▶ [TASK PROMPT]: Word for word, copy the records that follow.
[[ SOURCE INFORMATION, beginning ]]
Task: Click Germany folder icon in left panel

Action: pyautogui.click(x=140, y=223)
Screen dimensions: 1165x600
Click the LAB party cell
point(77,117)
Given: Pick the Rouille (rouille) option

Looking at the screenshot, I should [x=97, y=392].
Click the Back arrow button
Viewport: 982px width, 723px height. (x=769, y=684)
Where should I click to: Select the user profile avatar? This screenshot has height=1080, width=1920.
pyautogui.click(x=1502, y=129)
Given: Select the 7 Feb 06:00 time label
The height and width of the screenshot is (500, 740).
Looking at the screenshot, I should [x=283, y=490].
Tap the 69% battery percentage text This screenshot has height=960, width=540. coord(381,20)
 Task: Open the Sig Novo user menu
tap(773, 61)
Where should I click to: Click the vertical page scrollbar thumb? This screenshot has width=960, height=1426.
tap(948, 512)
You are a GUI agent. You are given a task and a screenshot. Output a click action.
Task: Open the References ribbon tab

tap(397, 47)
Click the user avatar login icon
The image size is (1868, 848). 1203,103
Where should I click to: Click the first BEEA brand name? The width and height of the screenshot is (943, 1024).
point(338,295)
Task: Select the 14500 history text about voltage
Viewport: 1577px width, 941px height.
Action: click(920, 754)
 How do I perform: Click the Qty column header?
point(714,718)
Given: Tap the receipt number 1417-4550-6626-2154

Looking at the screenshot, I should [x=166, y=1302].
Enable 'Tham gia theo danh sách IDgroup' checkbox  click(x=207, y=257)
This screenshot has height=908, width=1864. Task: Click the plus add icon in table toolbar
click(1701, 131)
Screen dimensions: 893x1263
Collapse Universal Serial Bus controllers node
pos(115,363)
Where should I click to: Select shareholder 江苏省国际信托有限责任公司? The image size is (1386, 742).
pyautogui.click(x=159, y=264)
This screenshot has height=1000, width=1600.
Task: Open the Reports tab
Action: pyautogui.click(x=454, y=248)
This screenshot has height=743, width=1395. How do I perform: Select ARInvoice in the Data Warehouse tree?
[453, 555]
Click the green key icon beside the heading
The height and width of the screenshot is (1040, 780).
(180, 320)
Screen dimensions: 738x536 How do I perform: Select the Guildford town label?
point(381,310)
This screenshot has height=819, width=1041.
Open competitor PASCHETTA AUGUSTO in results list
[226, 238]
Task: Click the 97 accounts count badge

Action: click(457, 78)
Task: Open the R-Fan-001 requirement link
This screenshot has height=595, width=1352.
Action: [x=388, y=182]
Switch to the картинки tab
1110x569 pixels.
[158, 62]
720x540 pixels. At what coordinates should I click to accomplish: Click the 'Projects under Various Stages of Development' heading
[[ SOURCE INFORMATION, end ]]
▶ [RESULT BELOW]:
Task: Click Germany folder icon in left panel

Action: pyautogui.click(x=140, y=223)
Screen dimensions: 1165x600
Click the LAB party cell
point(77,117)
Given: Pick the Rouille (rouille) option

Looking at the screenshot, I should [x=97, y=392].
Click the Back arrow button
Viewport: 982px width, 723px height. (x=769, y=684)
Where should I click to: Select the user profile avatar? This screenshot has height=1080, width=1920.
pyautogui.click(x=1502, y=129)
Given: Select the 7 Feb 06:00 time label
The height and width of the screenshot is (500, 740).
Looking at the screenshot, I should [x=283, y=490].
Tap the 69% battery percentage text This screenshot has height=960, width=540. coord(381,20)
 Task: Open the Sig Novo user menu
tap(773, 61)
Where should I click to: Click the vertical page scrollbar thumb? This screenshot has width=960, height=1426.
tap(948, 512)
You are a GUI agent. You are given a task and a screenshot. Output a click action.
Task: Open the References ribbon tab

tap(397, 47)
Click the user avatar login icon
The image size is (1868, 848). 1203,103
Where should I click to: Click the first BEEA brand name? The width and height of the screenshot is (943, 1024).
point(338,295)
Task: Select the 14500 history text about voltage
Viewport: 1577px width, 941px height.
Action: click(920, 754)
 How do I perform: Click the Qty column header?
point(714,718)
Given: Tap the receipt number 1417-4550-6626-2154

Looking at the screenshot, I should [x=166, y=1302].
Enable 'Tham gia theo danh sách IDgroup' checkbox  click(x=207, y=257)
This screenshot has height=908, width=1864. Task: Click the plus add icon in table toolbar
click(1701, 131)
Screen dimensions: 893x1263
Collapse Universal Serial Bus controllers node
pos(115,363)
Where should I click to: Select shareholder 江苏省国际信托有限责任公司? The image size is (1386, 742).
pyautogui.click(x=159, y=264)
This screenshot has height=1000, width=1600.
Task: Open the Reports tab
Action: pyautogui.click(x=454, y=248)
This screenshot has height=743, width=1395. How do I perform: Select ARInvoice in the Data Warehouse tree?
[453, 555]
Click the green key icon beside the heading
The height and width of the screenshot is (1040, 780).
(180, 320)
Screen dimensions: 738x536 How do I perform: Select the Guildford town label?
point(381,310)
This screenshot has height=819, width=1041.
Open competitor PASCHETTA AUGUSTO in results list
[226, 238]
Task: Click the 97 accounts count badge

Action: click(457, 78)
Task: Open the R-Fan-001 requirement link
This screenshot has height=595, width=1352.
Action: [x=388, y=182]
Switch to the картинки tab
1110x569 pixels.
[158, 62]
720x540 pixels. At what coordinates should I click to accomplish: Click the 'Projects under Various Stages of Development' heading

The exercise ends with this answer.